NATO’s medium to long-term (up to 15 years) requirements warrant an interoperable capability to meet the political consultation, crisis management, civil emergency planning, and military command and control needs of the Alliance. In order to meet and manage these requirements the organization uses an overarching architecture (OA) to develop and maintain a top-down description of the desired configuration of the NATO C3 (Consultation, Command & Control) System.
The Solution
NATO’s OA has been developed by applying the Agency’s Architecture Engineering Methodology (AEM), an amalgamation of best practice from industry as well as academia, and including Capgemini’s Integrated Architecture Framework. The architecture products are formatted according to the NATO Architecture Framework.
The Result
The OA was developed using a Service-Oriented approach. All types of services are included: Operational /Business, Information, User/IS and Technical Infrastructure. The scope of services coming under the OA umbrella is now being extended to include NATO Network Enabled Capabilities (NNEC). NNEC encompasses elements like linking collectors, effectors and decision makers together and enable development of a NATO, network-centric, effects-based, operational capability composed of multi-national contributions.

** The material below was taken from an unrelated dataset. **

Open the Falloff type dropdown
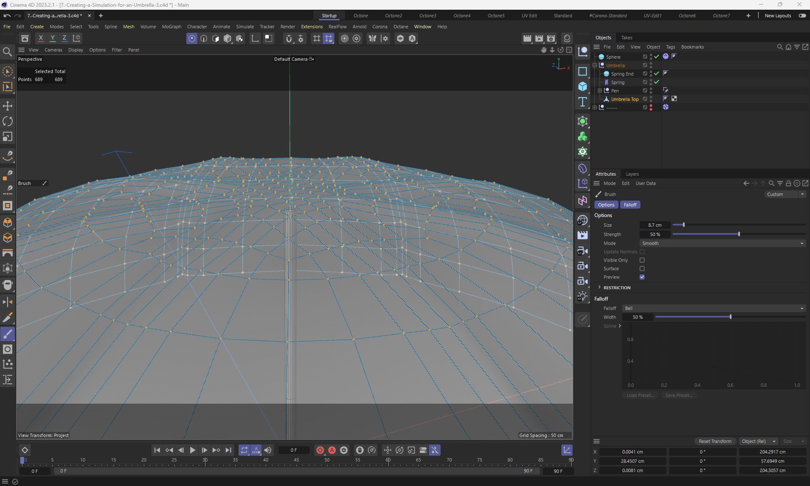Viewport: 810px width, 486px height. coord(714,308)
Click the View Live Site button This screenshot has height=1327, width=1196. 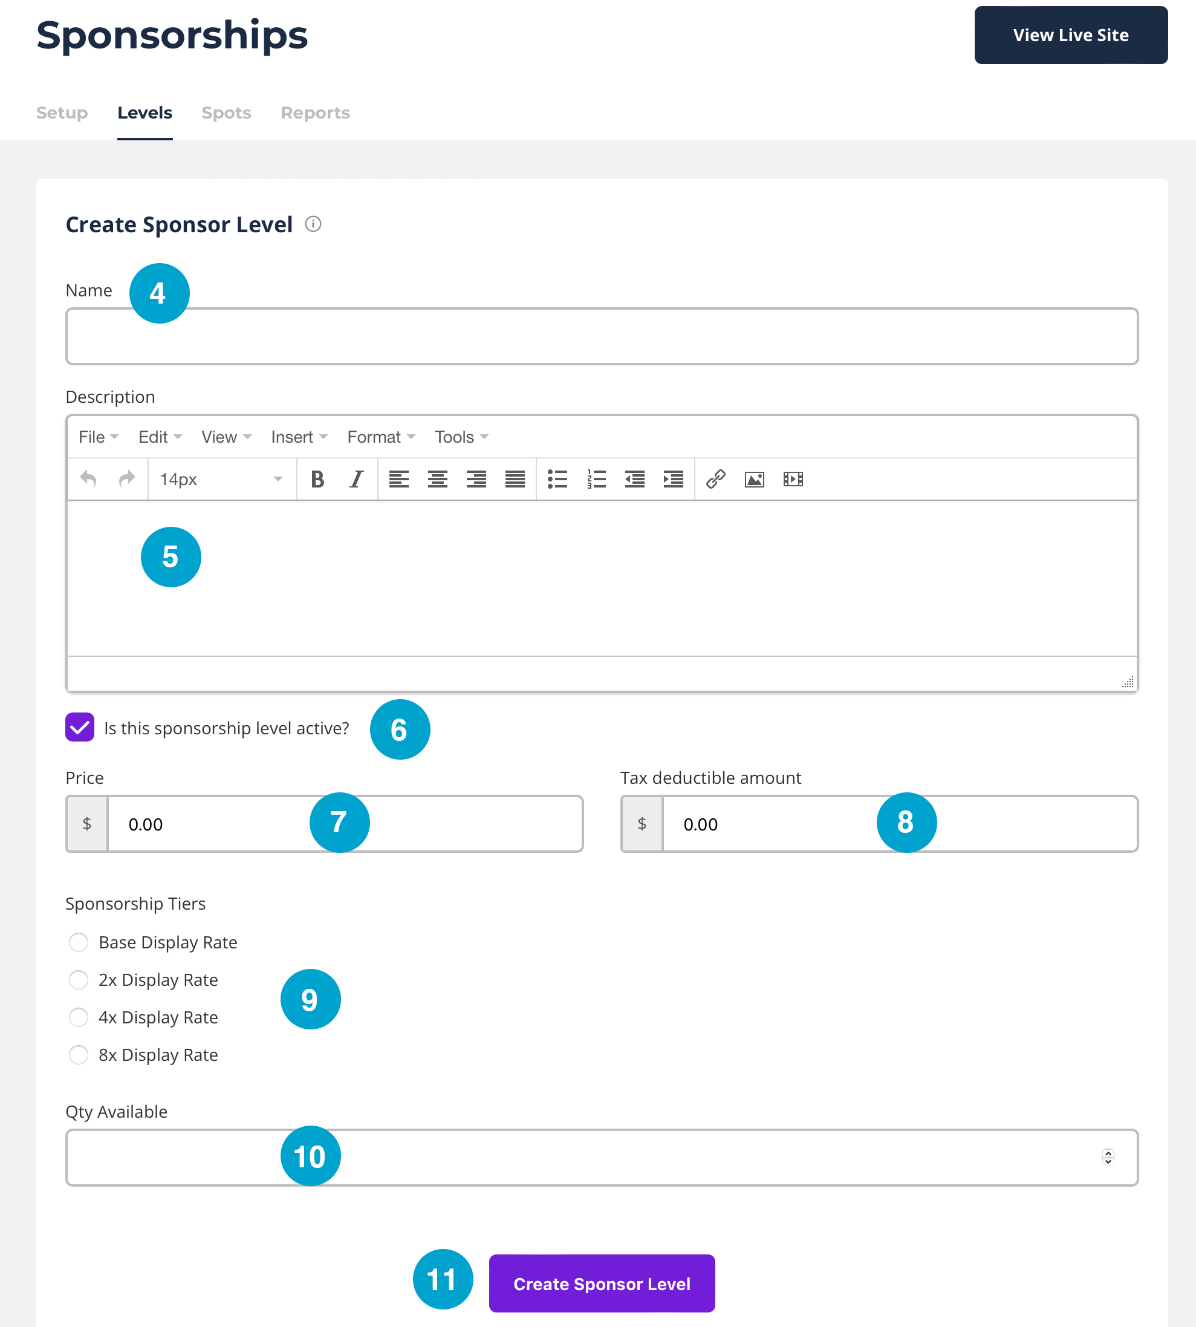click(x=1070, y=35)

How NATO and Capgemini Worked Together
The role of the North Atlantic Treaty Organisation (NATO), formed in 1949, is to protect the freedom and security of all its member states in the Euro-Atlantic Area. It does this by political and military means. NATO spreads to Turkey in the East and has forged partnerships with many other European, African and Middle Eastern countries.
NATO is in transformation to adapt to changing times. Its role has changed heavily, especially since the end of the Cold War; it now represents an alliance of 26 member nations. The alliance demands tight and close collaboration between the political wings and armed forces of all those nations. The medium to long-term goals demanded a tuned, interoperable capability for NATO.
NATO wanted to create an Overarching Architecture (OA) to describe relationships between systems necessary to perform NATO C3 functions (Consultation, Command & Control) regardless of the originator. The latter could be from NATO common funding, multi-national cooperative efforts or use of national assets.The long-term goal is to transform NATO into a flexible, highly responsive organisation. It has been recognized that the concept of Service- Oriented Enterprise is an important stepping stone for success – OA is foundational for that success.
Capgemini has worked with NATO for 15 years and was well-respected for thought leadership on Enterprise Architecture and how organizations can build adaptive structures for robust, scalable and flexible services. During 2004/5, Capgemini worked closely with the NATO C3 Agency to develop the first two editions of OA.
The Agency and Capgemini established and enhanced an Architecture Engineering Methodology, basing it on industry best practice as well as Capgemini’s Integrated Architecture Framework.
Having laid foundations, the team, which comprises Certified Architects and System Engineers from Capgemini and NATO Architects, collaborated on the project. Major achievements are:
• Comprehensive use of the service oriented paradigm, spanning business to technical infrastructure
• The architectural foundation of NNEC
• Identification of a roadmap to transform existing systems into NNEC compliant services
• Provision of guidance to architects of member nations for national architecture developments
• Development of the first true Enterprise Architecture for NATO
The next increment of OA guides the development a common and shared multi-national Network Information Infrastructure. This will result in deployment of the NATO Network Enabled Capabilities (NNEC).
NNEC facilitates the transformation of NATO into a Service-Oriented Enterprise for superior informationgathering and decision-making capabilities. The result will be more effective systems and operations supporting NATO missions.